Already you can see that this text file is formatted for humans to read, not computers. Fortunately each "column" is fixed width. Thus it is possible to convert it to a csv! Although this is possible in python to do, the time I would have to invest getting it to work right is more effort then just passing it through excel.

So that's what I did: I imported the text file into excel, deleted the heading, footer and styling before finally exporting it as a plain csv file. I visualised the end result below.

In [42]:
pandas.read_csv('ExploratoryData/weather_stations.csv').head()

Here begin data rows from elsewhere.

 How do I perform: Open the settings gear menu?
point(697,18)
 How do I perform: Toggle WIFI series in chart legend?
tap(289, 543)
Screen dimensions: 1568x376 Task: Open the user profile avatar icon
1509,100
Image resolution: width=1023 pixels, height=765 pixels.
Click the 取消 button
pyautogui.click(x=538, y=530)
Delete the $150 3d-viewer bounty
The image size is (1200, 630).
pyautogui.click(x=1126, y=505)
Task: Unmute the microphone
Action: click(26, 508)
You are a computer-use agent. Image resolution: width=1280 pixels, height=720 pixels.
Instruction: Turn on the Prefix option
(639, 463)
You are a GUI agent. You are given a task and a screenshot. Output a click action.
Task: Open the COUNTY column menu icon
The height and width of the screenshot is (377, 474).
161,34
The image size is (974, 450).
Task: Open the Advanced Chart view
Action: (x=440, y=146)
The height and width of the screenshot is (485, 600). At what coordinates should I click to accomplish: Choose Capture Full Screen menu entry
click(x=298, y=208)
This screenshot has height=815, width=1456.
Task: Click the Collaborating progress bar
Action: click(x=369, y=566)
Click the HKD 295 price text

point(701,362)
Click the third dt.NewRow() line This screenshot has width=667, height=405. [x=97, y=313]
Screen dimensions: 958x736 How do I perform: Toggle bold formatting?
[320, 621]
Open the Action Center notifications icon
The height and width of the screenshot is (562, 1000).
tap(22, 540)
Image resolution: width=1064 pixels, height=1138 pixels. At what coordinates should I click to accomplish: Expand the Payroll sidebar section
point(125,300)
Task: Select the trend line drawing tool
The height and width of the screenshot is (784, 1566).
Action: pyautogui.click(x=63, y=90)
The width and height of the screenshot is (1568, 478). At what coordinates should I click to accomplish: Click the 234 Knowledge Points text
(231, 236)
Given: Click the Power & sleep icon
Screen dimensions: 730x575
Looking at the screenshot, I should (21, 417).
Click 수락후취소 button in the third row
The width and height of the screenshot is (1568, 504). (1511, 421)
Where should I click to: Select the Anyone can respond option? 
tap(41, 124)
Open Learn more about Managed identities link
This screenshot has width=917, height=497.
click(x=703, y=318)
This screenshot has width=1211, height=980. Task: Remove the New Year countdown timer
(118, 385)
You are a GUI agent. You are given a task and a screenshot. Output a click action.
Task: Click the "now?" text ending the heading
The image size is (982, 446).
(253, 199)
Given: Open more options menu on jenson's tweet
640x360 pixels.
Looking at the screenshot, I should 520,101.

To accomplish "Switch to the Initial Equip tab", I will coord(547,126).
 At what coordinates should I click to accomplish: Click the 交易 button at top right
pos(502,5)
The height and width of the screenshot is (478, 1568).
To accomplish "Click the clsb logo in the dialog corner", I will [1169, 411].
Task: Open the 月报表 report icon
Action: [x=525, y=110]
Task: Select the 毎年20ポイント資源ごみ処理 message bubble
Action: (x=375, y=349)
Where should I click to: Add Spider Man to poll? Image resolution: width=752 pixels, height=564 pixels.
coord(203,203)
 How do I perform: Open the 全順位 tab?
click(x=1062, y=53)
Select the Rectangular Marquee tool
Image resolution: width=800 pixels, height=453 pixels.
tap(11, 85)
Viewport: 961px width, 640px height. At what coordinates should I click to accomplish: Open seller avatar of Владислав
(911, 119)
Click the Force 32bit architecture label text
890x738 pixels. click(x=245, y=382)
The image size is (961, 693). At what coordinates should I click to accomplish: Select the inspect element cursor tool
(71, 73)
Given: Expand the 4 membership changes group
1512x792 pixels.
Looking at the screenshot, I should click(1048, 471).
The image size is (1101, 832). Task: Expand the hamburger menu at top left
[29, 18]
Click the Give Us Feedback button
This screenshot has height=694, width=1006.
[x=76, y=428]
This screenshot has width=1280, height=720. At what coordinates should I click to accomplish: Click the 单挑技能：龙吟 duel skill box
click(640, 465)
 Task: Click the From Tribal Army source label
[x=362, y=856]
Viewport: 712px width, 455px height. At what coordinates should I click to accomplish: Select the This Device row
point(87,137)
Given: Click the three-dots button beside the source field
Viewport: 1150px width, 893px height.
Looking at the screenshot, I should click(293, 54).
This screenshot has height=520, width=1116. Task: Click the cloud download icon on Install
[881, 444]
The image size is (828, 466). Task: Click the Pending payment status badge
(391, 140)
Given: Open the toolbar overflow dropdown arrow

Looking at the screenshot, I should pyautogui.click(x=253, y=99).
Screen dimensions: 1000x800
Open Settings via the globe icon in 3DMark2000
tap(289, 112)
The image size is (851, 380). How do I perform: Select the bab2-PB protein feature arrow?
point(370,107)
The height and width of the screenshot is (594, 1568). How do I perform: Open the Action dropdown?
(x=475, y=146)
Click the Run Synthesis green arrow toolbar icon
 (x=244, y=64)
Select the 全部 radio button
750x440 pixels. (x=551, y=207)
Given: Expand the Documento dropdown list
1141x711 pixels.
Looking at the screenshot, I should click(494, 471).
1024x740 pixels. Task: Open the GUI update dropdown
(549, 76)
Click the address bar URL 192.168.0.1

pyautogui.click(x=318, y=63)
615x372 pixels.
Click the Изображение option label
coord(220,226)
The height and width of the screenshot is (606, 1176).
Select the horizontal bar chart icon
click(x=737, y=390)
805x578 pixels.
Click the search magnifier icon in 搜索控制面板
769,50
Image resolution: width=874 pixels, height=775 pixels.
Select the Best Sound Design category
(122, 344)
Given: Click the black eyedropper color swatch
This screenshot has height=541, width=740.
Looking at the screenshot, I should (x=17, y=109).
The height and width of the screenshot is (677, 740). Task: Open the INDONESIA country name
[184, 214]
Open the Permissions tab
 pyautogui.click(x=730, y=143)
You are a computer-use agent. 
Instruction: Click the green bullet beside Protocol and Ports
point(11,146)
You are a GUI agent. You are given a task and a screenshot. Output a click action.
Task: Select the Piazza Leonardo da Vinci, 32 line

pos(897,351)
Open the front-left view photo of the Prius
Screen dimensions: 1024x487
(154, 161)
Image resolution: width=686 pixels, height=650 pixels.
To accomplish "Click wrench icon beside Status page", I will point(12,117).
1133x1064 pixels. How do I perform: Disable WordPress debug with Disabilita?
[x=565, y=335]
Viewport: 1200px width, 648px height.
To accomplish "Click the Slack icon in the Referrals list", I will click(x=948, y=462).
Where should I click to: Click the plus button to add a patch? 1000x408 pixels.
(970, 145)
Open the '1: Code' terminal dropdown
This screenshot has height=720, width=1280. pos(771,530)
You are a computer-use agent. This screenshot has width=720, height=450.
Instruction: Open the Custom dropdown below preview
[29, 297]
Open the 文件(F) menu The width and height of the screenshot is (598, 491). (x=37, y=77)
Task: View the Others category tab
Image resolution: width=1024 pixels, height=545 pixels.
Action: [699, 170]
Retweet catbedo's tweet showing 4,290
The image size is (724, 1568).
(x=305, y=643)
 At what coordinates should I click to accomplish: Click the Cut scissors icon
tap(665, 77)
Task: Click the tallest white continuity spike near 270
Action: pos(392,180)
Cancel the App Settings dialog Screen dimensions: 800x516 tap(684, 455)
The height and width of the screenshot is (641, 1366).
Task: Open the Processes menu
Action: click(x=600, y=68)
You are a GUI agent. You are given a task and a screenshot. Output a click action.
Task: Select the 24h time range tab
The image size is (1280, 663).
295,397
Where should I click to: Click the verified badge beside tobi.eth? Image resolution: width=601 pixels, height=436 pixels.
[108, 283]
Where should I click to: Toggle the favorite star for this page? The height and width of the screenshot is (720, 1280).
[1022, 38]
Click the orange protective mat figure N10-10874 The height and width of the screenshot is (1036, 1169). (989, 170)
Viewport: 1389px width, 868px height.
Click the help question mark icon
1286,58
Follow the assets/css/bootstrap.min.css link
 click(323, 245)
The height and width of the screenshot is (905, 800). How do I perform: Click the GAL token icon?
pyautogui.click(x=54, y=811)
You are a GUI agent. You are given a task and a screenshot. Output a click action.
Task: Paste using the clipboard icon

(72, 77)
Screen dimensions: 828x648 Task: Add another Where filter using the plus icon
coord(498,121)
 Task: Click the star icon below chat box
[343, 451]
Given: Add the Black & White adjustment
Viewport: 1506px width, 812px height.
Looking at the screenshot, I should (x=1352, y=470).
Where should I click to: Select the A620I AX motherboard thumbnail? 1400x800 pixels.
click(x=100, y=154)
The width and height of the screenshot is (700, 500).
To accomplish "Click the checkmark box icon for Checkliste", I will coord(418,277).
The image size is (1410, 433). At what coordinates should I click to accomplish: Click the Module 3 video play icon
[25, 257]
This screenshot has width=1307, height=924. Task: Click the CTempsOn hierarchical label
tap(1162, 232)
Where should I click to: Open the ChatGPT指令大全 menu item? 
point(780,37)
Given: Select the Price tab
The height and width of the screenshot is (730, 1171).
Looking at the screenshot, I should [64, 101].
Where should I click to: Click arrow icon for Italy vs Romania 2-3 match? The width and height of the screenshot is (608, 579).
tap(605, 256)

Unnamed: 0,Site,Name,Lat,Lon,Start,End,Years,%,AWS
0,7118,ABBOTTS,-26.4,118.4,Sep 1898,Nov 1913,6.8,45,N
1,10258,ABERVON,-30.7833,117.9833,May 1968,Aug 1973,5.2,97,N
2,4000,ABYDOS,-21.4167,118.9333,Jul 1917,Dec 1974,40.0,70,N
3,4045,ABYDOS WOODSTOCK,-21.62,118.955,Apr 1901,Sep 1997,65.2,67,N
4,9971,ACTON PARK,-33.7845,115.4072,Nov 2000,Nov 2017,17.0,98,N


---

---

---

---
# !!!OLD NOTEBOOK BELOW.!!!
---

---

---

---

---
# Part 1 - Finding The Data [XKCD]
The first step in this project will be finding the data to collect. As already mentioned, you can find most of the data online at the [Climate Data database](http://www.bom.gov.au/climate/data/). However, collecting data this way is really tedious as you would have to manually fill in forms. Although this is possible with Python packages such as [Selenum](http://selenium-python.readthedocs.io/) there is definately an easier way.

## 1.1. Tinkering With The Portal

The first thing I did was to gain some familarity with how the portal worked. So I searched up for a weather station, found it's station number and went to that data page. If you'd like to follow along, I used station 9021.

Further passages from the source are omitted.